The reverse analysis also held true. If the CHR had the age and gender cause-specific mortality rates observed in Spain, the expected deaths in the CHR would have increased 218% and 284%, for deaths due to MVAs and cerebrovascular origin, respectively. To adjust the DPMP, the same method as above was applied. In the CHR, 33% and 42% of brain deaths were due to MVAs and cerebrovascular causes. Therefore, correcting proportionately for the increase in deaths, the adjusted DPMP in the CHR for the year 2000 was 32.8. This value is significantly greater than the crude DPMP of 17.4 (Fisher’s exact test, P = 0.03).


    Discussion
 TOP
 Abstract
 Introduction
 Methods
 Results
 Discussion
 References
 
A twofold difference in crude DPMP rates existed in the year 2000 between the CHR and Spain.
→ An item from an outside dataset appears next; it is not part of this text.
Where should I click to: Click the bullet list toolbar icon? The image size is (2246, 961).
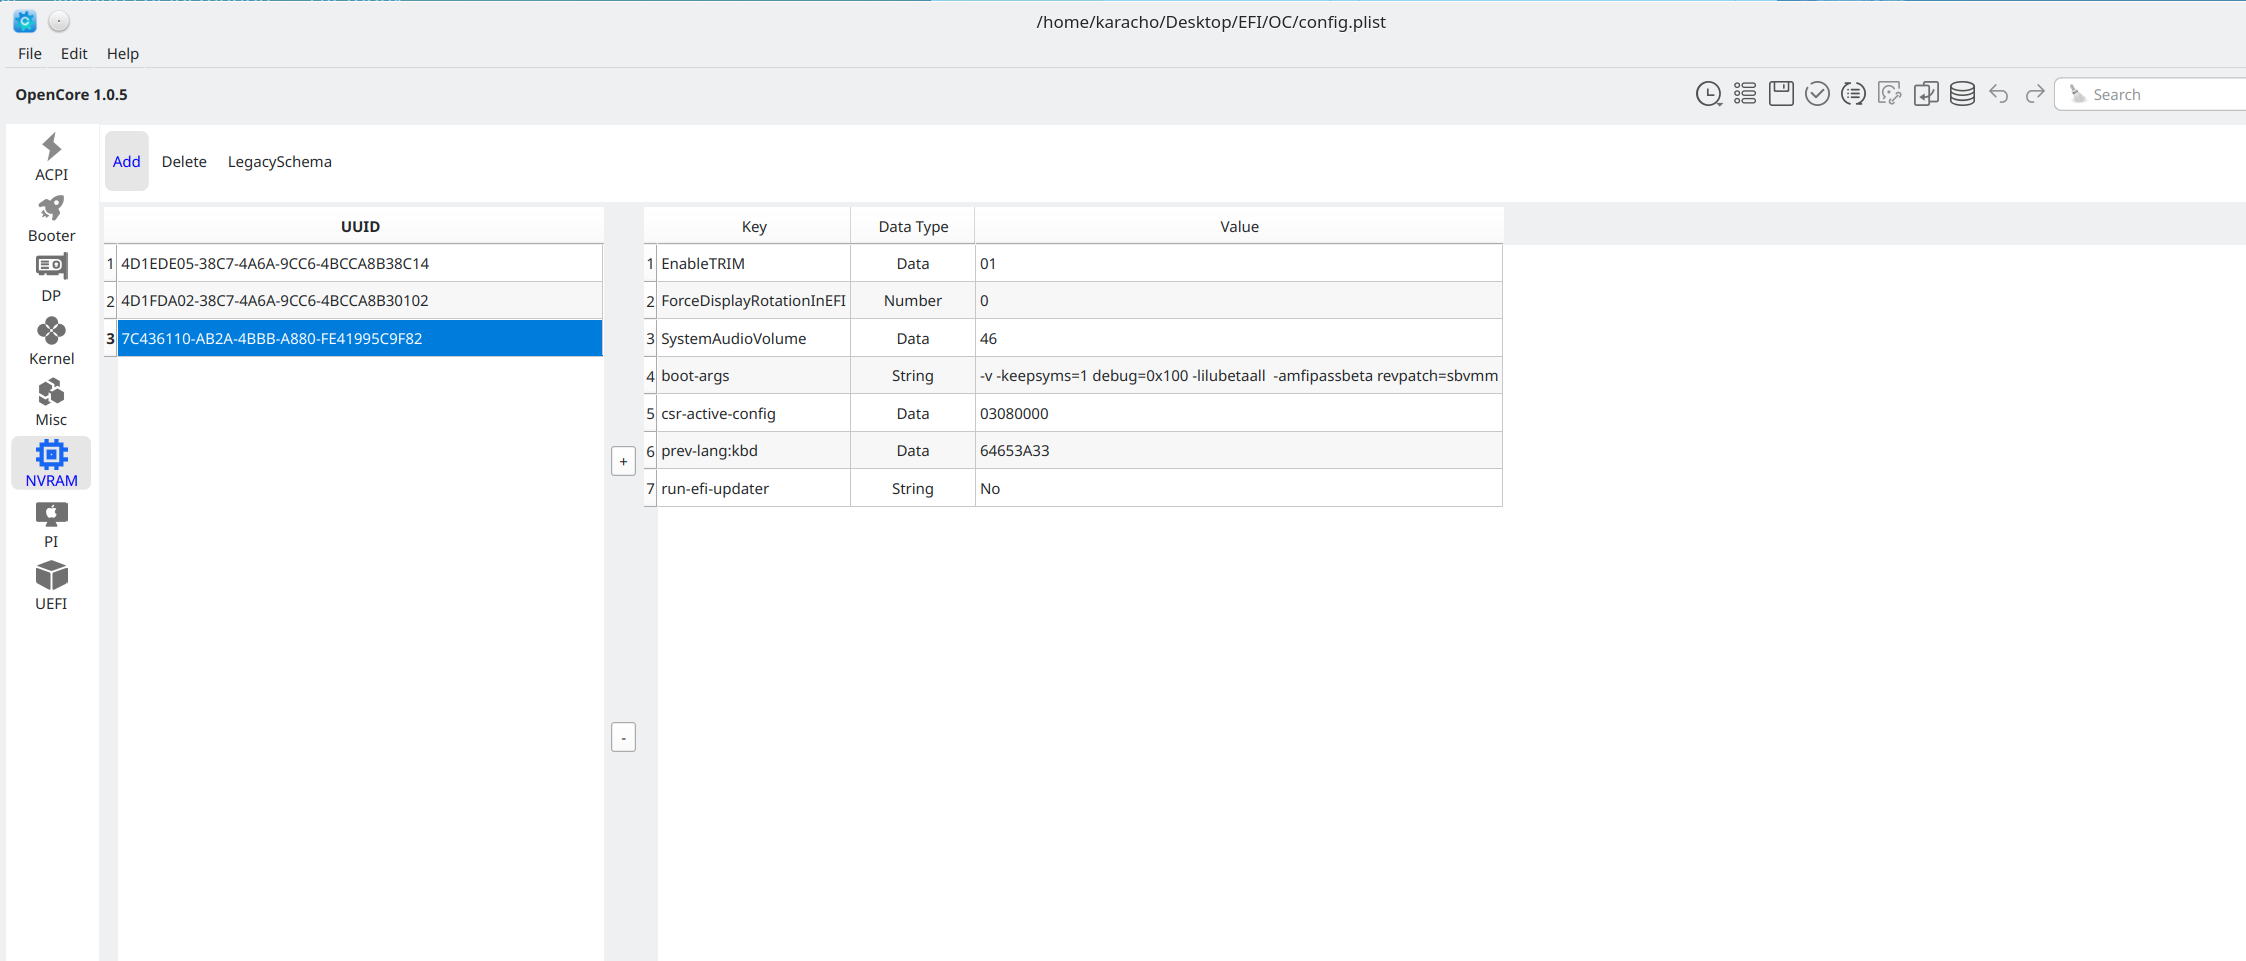(x=1745, y=94)
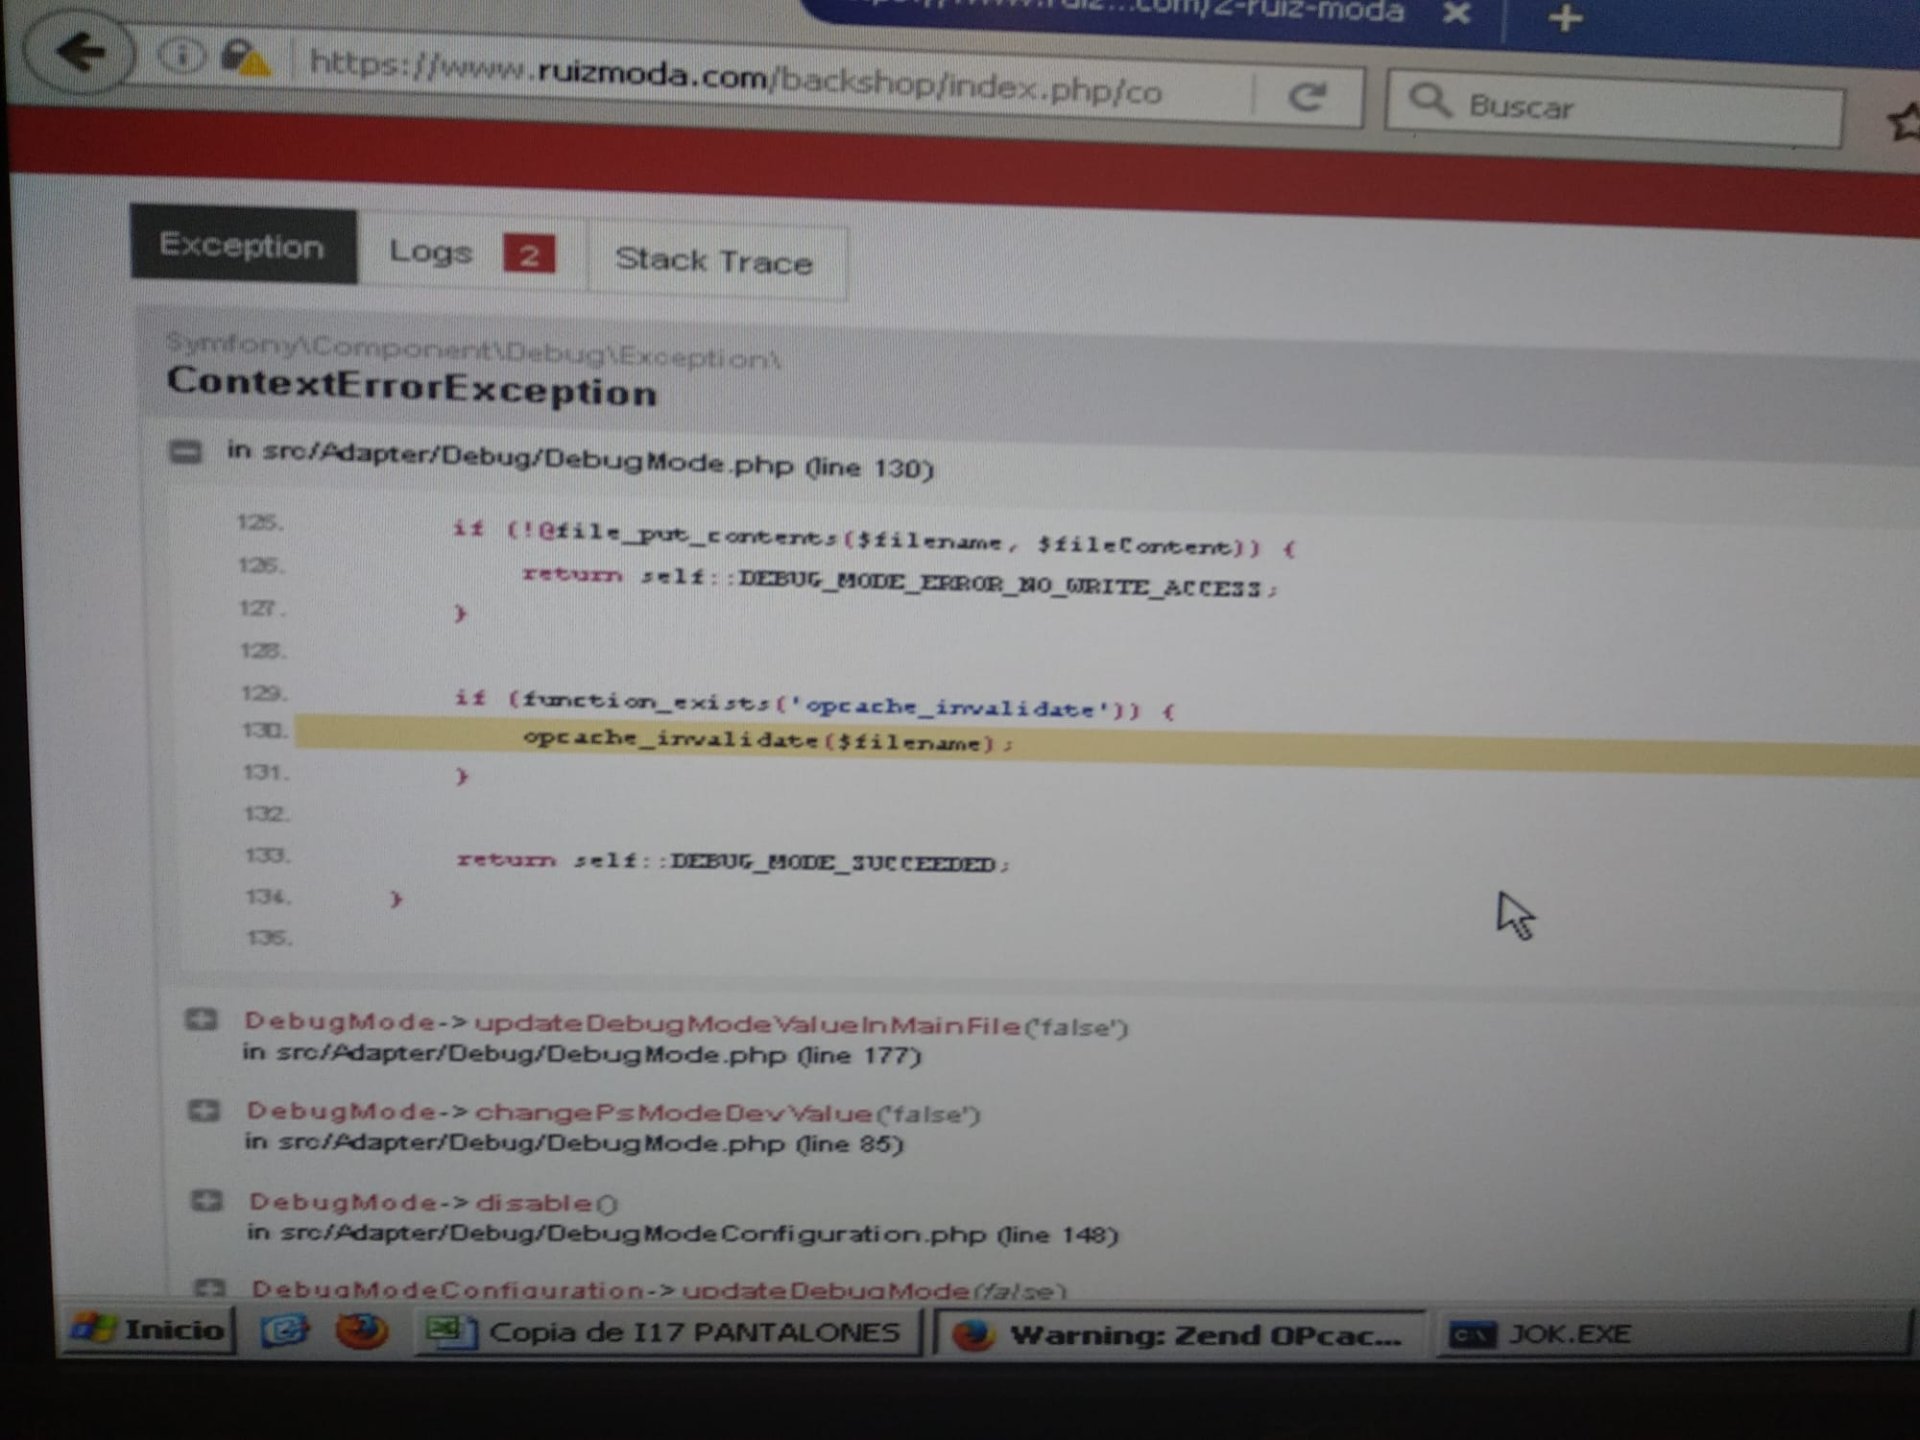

However, our analysis demonstrates that at least some variance in the crude DPMPs can be explained by differences in the mortality rates from the major causes of brain death: traumatic brain injury from MVAs and cerebrovascular accidents.

Geographical differences in the incidence of potential organ donors have been recognized from other jurisdictions.1 As shown with our analysis, differences in deaths due to MVAs can account for a portion of the DPMP. Deaths from MVAs per million population in Spain in 1998 exceeded those of Canada by one third.7 These differences may have been due to multiple factors including variable adoption of public health preventative practices (mandatory use of seatbelts, reduction of speed limits) that affect the incidence of MVAs.7

Discrepancies in definitions may also account for observed differences between published crude DPMPs. For example, Spain defines a cadaveric donor as "one from whom at least one vascularized solid organ was recovered for the purpose of transplantation".8 Therefore, in those instances where an organ was recovered but not transplanted, the patient was still defined as a donor. In contrast, the definition in Canada is "a solid organ donor is one where at least one solid organ has been used for transplant".9 If a condition renders a potential donor or a recovered organ unsuitable and no transplantation occurs, that patient cannot be counted as a donor, even though an organ was recovered. Unlike underlying demographic patterns of a population, data reflecting these differences were not available, and therefore adjusting the crude DPMPs for these discrepancies was not possible.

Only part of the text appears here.